Migrants walk through a frozen field after crossing the border from Macedonia, near the village of Miratovac, Serbia, January 18. (CNS/Reuters)

Migrants walk through a frozen field after crossing the border from Macedonia, near the village of Miratovac, Serbia, January 18. (CNS/Reuters)

By Junno Arocho Esteves
Catholic News Service

VATICAN CITY (CNS) — Welcoming thousands of migrants and refugees to the Vatican for their own Year of Mercy celebration, Pope Francis urged them to resist everything that would rob them of hope and joy.

“Each of you is the bearer of a history, culture and precious values and, unfortunately, also often of experiences of poverty, oppression and fear,” the pope said Jan. 17. But gathering in St. Peter’s Square for the Holy Year “is a sign of hope in God. Don’t allow yourselves to be robbed of hope and the joy of living, which spring from the experience of divine mercy, also thanks to the people who welcomed and helped you.”

The pope prayed that passing through the Holy Door and attending a special jubilee Mass “will fill your hearts with peace.” He also thanked the inmates of a maximum security prison in Milan who prepared the hosts consecrated at the Mass.

According to the Italian news agency, ANSA, an estimated 7,000 migrants from 30 countries were present.
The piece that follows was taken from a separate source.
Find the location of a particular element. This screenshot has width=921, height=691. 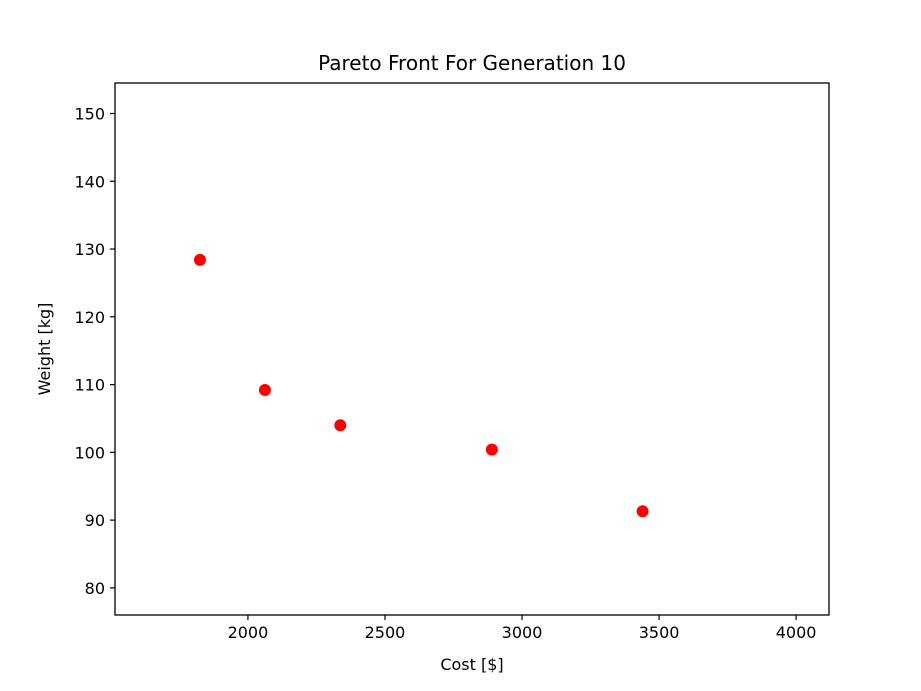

The group passed through the Holy Door of St. Peter’s Basilica, following a 9-foot tall, 3-foot wide wooden cross made out of the wreckage of boats carrying migrants from northern Africa to Lampedusa, Italy’s southernmost island.

The Mass was celebrated by Cardinal Antonio Maria Veglio, president of the Pontifical Council for Migrants and Travelers, who said in his homily that the cross was “an expressive symbol” of the tragic circumstances facing migrants who risk their lives seeking a better future.

The World Day of Migrants and Refugees, he said, was “a fitting occasion to remember that the church has always contemplated in migrants the image of Christ. Moreover, in the Year of Mercy, we are challenged to rediscover the works of mercy where, among the corporal works, there is the call to welcome the stranger.”

The presence of migrants is a visible sign of the universality of the church and the integration of newcomers is not about “assimilation” but an opportunity to recognize “the cultural patrimony of migrants” for the good of the universal church.

“Everyone has something new and beautiful to contribute, but the source and steward is the Spirit,” he said. “No one should feel superior to the other, but all must realize the need to collaborate and contribute to the good of the sole family of God.”

Recalling Pope Francis’ message for the World Day of Migrants and Refugees, Cardinal Veglio compared the plight of migrants to the Holy Family exiled in Egypt, which serves as a reminder that the “welcoming of the stranger means welcoming God himself.”